In February 2008, Phil Mickelson, ranked one of the best golfers in the world, signed a three-year global sponsorship deal with KPMG. As part of the agreement, Mickelson was to wear the KPMG logo on his headwear during all golf related appearances.
The Canadian member firm sponsored skier Alexandre Bilodeau, who won the first gold medal for Canada on home soil in the 2010 Vancouver Olympics. Alexandre's father is a tax partner in the Montreal office.
KPMG and McLaren Technology Group have formed a strategic alliance to apply McLaren Applied Technologies' (MAT) predictive analytics and technology to KPMG's audit and advisory services. McLaren 2015 Formula 1 car has the KPMG logo engraved above the pilot seat.
KPMG ranked in the top two overall in Consultancy Rankings 2009 by OpRisk & Compliance – in recognition of KPMG's experience in risk management.

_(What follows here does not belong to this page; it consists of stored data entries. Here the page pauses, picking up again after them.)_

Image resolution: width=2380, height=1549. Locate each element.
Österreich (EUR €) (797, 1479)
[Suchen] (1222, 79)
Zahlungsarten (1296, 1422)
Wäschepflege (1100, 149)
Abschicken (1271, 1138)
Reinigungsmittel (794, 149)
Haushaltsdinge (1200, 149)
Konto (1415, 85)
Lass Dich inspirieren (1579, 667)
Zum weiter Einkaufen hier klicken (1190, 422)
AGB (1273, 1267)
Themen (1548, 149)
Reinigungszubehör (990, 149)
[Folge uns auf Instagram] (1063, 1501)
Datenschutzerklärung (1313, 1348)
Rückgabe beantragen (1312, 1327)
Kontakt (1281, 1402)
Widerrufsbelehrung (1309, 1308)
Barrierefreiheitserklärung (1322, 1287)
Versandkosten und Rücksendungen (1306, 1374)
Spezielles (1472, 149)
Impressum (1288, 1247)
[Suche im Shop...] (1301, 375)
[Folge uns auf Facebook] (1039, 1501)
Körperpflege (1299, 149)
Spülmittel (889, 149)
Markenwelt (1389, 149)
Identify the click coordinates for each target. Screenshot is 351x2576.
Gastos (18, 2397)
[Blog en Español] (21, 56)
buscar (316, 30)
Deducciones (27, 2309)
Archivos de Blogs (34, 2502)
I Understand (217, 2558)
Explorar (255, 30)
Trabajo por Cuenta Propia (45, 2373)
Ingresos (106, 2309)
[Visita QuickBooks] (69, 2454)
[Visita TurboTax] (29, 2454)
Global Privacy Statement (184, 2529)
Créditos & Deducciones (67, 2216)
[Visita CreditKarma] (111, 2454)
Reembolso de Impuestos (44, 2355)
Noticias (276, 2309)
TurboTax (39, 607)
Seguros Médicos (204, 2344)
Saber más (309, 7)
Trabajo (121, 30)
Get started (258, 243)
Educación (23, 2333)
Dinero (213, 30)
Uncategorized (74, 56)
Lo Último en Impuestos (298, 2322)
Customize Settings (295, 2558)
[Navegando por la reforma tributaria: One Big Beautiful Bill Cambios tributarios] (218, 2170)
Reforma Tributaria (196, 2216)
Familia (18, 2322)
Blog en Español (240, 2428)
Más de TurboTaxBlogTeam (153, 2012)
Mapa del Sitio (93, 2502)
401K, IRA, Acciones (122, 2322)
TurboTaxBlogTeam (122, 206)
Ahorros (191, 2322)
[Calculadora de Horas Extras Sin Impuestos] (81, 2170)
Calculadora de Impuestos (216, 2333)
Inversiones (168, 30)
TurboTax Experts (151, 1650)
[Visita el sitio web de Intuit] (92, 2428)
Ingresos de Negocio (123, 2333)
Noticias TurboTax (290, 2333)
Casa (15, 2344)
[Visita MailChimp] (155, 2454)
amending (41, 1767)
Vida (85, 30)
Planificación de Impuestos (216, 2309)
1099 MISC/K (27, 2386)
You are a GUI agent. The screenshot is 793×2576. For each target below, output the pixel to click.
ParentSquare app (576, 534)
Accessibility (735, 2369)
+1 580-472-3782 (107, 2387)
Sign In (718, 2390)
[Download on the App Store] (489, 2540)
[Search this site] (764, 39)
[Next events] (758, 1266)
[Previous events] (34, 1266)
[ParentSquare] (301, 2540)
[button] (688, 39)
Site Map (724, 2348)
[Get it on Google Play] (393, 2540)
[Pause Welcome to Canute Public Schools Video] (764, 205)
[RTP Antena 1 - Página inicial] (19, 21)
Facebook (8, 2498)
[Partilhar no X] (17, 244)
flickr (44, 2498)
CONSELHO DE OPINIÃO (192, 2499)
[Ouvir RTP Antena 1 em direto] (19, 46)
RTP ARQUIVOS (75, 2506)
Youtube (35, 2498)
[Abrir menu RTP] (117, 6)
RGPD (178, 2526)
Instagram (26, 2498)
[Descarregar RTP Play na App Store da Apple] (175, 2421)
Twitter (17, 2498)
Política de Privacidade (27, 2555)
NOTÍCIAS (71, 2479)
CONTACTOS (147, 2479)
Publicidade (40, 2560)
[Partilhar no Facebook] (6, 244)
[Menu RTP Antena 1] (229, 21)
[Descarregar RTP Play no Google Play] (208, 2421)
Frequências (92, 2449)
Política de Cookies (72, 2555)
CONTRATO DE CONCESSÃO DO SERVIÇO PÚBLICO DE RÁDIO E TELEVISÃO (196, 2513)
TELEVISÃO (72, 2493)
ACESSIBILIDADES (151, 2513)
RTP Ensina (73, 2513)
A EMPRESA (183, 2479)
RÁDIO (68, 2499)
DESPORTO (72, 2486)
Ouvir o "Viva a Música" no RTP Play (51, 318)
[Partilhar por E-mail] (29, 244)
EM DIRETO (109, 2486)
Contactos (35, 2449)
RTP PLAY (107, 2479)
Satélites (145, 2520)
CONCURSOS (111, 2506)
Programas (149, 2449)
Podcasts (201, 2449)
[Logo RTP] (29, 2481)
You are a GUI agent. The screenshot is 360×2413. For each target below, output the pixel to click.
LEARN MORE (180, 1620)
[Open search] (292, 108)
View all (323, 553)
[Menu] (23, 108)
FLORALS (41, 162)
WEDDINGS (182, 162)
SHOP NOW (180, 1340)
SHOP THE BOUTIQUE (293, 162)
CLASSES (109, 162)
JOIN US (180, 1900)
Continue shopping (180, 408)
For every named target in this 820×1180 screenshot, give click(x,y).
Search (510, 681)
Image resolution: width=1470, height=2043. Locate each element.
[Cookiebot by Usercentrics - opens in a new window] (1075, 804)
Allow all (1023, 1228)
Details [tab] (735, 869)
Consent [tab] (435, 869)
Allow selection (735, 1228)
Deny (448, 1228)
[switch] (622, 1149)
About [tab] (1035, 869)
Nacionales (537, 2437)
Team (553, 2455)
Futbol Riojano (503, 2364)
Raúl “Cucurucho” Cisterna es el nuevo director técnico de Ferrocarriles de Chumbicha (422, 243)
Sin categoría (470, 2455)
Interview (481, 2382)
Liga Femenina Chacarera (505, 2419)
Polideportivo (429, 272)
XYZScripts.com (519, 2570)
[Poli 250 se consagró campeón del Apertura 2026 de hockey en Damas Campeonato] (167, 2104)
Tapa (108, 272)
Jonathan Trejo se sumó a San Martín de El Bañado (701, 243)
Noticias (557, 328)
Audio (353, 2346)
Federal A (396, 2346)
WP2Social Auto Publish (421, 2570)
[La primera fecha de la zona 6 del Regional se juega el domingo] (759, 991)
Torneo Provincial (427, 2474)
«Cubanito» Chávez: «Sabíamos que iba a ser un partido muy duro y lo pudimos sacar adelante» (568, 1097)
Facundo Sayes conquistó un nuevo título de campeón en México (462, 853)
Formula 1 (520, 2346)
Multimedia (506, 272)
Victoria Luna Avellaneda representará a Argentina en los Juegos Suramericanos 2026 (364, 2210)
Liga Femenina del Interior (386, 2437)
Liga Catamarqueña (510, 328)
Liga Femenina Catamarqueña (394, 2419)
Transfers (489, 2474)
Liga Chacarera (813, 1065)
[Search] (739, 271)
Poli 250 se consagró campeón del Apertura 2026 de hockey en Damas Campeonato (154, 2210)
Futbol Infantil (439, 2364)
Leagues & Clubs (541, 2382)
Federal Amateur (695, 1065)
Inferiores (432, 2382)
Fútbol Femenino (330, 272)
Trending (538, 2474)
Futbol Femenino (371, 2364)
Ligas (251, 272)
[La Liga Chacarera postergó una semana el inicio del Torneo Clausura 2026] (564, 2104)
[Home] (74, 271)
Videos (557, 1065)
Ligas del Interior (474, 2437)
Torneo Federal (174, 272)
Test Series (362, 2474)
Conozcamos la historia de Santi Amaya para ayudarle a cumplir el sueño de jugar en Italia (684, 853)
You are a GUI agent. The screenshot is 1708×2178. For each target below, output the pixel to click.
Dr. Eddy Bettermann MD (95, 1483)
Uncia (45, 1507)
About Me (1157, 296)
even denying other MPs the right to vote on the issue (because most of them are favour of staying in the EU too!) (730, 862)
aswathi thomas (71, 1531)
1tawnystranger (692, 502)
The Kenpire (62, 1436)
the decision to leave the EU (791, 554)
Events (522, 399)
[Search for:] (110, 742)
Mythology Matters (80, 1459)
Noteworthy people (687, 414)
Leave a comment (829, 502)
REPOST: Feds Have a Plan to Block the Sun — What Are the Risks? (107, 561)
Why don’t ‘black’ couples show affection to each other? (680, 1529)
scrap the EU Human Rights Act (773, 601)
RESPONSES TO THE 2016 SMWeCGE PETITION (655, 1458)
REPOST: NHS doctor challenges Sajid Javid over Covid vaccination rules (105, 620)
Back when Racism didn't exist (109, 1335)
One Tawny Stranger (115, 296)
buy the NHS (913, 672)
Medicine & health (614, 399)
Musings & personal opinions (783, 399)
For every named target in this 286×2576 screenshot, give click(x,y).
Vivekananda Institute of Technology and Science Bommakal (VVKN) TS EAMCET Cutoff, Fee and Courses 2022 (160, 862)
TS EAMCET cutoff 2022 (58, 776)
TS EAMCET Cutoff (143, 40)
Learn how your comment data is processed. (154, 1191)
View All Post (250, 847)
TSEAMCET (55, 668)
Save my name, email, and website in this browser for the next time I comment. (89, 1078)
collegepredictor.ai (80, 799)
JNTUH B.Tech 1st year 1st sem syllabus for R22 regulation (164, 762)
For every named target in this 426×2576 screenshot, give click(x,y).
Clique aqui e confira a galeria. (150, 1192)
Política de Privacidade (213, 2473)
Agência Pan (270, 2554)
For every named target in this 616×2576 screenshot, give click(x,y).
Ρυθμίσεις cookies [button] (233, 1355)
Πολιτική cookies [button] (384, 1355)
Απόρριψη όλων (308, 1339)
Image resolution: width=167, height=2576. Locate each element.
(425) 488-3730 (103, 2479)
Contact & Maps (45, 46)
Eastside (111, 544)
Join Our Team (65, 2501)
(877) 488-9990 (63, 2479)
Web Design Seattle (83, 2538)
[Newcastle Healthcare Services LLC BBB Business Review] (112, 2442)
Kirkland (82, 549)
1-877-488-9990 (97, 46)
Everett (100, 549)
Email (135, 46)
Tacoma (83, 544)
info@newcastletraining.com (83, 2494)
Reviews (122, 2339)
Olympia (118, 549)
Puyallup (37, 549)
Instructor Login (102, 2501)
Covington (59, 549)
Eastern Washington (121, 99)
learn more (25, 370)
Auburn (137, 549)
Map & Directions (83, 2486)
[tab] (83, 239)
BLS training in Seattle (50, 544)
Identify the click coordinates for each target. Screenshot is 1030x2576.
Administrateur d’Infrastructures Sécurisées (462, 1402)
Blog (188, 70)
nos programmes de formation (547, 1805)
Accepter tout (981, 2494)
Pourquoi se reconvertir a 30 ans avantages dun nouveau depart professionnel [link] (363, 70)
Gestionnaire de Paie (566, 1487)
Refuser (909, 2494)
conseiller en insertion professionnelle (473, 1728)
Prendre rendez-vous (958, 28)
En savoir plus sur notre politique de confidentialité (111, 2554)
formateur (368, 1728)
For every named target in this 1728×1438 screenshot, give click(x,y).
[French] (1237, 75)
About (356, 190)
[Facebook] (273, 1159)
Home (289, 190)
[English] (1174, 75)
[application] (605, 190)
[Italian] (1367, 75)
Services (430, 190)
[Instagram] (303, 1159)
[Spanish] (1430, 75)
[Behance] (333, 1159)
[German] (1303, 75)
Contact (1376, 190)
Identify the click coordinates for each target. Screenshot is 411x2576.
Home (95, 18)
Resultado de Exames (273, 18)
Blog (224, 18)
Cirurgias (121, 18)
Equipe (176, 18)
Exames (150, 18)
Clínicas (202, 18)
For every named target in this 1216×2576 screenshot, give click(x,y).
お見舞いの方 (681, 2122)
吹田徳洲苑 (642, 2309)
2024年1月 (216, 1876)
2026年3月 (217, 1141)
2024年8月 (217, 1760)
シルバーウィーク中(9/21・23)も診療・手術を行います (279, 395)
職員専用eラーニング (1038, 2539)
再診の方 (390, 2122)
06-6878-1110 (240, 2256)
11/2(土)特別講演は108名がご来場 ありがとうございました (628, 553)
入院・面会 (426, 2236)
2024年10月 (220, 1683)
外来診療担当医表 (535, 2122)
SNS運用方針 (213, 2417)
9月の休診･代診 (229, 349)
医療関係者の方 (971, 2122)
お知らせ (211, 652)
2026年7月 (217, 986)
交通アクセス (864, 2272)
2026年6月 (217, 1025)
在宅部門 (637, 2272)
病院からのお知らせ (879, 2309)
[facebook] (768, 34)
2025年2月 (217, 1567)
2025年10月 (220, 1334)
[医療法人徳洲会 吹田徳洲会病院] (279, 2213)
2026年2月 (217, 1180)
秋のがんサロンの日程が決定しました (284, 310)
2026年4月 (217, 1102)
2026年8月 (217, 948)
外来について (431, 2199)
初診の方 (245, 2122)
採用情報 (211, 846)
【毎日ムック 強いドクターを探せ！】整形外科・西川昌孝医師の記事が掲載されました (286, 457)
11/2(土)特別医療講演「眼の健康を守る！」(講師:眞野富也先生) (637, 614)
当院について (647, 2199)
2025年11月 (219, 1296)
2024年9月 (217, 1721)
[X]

In 2011, the company was ranked second on the World's Best Outsourcing Advisors – in recognition of the firm's depth of experience, global reach and holistic approach. That same year, the company was inducted into Working Mother Hall of Fame after being honored for 15 years as one of Working Mother magazine's 100 Best Companies for Working Mothers. KPMG was ranked number 13 in Consulting Magazine's Best Firms to Work for in 2016.
In 2017, KPMG was ranked 29th on Fortune list of 100 best companies to work for. That same year, KPMG, along with PwC, Deloitte, and PA Consulting Group, were among the UK's 25 top companies to work for.